→ TRECHO APRESENTADO:
__________________________________________________
Você conseguia fazer pesquisa também?
Fazia. Estou há quase 30 anos nos Estados Unidos e nunca deixei de pesquisar. Mas Miami não é Harvard. Aprendi a botar a mão na massa, a fazer de tudo e a improvisar. Após seis anos surgiu a oportunidade de me mudar para Chicago. Não pelas minhas qualidades de pesquisador, mas administrativas. Fui como presidente de um grupo de cerca de 600 médicos para a Universidade Rush, uma instituição privada que tem um grande hospital em Chicago. Aí, mudou tudo.

Por quê?
Porque o bastidor de um grande hospital é uma bagunça, muitas vezes assustadora. De 20 médicos, passei a chefiar 600. Aprendi o business da medicina e o funcionamento de um grande hospital. Aprendi como as diferentes partes se interconectam e fazem a máquina funcionar. Foi estressante. Do CEO do hospital, eu escutava: “Você precisa fazer os médicos trabalharem mais”, “o salário deles está muito alto”. Dos médicos, ouvia: “Estamos trabalhando demais”, “queremos aumento”. Era responsável por um orçamento de cerca de US$ 300 milhões por ano. Depois de quatro anos, decidi sair. Aprendi muito, mas o nível de estresse era altíssimo.
__________________________________________________
→ A FAZER: Transcreva sem alterações a parte da entrevista que começa em "Você conseguia fazer" e termina em "Aí, mudou tudo.".
__________________________________________________
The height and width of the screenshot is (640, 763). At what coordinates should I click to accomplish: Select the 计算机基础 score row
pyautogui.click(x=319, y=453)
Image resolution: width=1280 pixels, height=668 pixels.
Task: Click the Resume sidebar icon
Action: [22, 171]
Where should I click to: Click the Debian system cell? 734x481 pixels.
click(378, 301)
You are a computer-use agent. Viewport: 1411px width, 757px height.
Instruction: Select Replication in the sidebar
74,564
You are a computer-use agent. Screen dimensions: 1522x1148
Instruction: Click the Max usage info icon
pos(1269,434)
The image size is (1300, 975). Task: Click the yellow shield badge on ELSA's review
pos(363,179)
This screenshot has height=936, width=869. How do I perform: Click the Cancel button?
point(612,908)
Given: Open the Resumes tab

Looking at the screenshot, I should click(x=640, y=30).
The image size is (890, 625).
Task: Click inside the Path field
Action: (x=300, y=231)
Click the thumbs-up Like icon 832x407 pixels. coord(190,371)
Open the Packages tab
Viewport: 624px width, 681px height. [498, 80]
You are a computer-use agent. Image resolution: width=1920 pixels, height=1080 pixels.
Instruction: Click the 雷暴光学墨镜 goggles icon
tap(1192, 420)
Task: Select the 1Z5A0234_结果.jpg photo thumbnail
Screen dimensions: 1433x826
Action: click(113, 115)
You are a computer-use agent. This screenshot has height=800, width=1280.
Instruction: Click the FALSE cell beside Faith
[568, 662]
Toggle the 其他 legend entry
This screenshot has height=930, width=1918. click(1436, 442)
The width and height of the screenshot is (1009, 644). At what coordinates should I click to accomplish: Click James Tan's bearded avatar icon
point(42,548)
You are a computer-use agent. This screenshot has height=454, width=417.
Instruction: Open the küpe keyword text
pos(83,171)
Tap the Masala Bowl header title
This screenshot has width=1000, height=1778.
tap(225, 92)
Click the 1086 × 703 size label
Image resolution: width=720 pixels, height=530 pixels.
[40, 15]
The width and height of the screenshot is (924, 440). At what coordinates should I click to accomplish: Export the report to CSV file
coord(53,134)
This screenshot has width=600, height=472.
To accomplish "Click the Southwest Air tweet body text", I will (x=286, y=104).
__________________________________________________
→ RESPOSTA DA TAREFA:
Você conseguia fazer pesquisa também?
Fazia. Estou há quase 30 anos nos Estados Unidos e nunca deixei de pesquisar. Mas Miami não é Harvard. Aprendi a botar a mão na massa, a fazer de tudo e a improvisar. Após seis anos surgiu a oportunidade de me mudar para Chicago. Não pelas minhas qualidades de pesquisador, mas administrativas. Fui como presidente de um grupo de cerca de 600 médicos para a Universidade Rush, uma instituição privada que tem um grande hospital em Chicago. Aí, mudou tudo.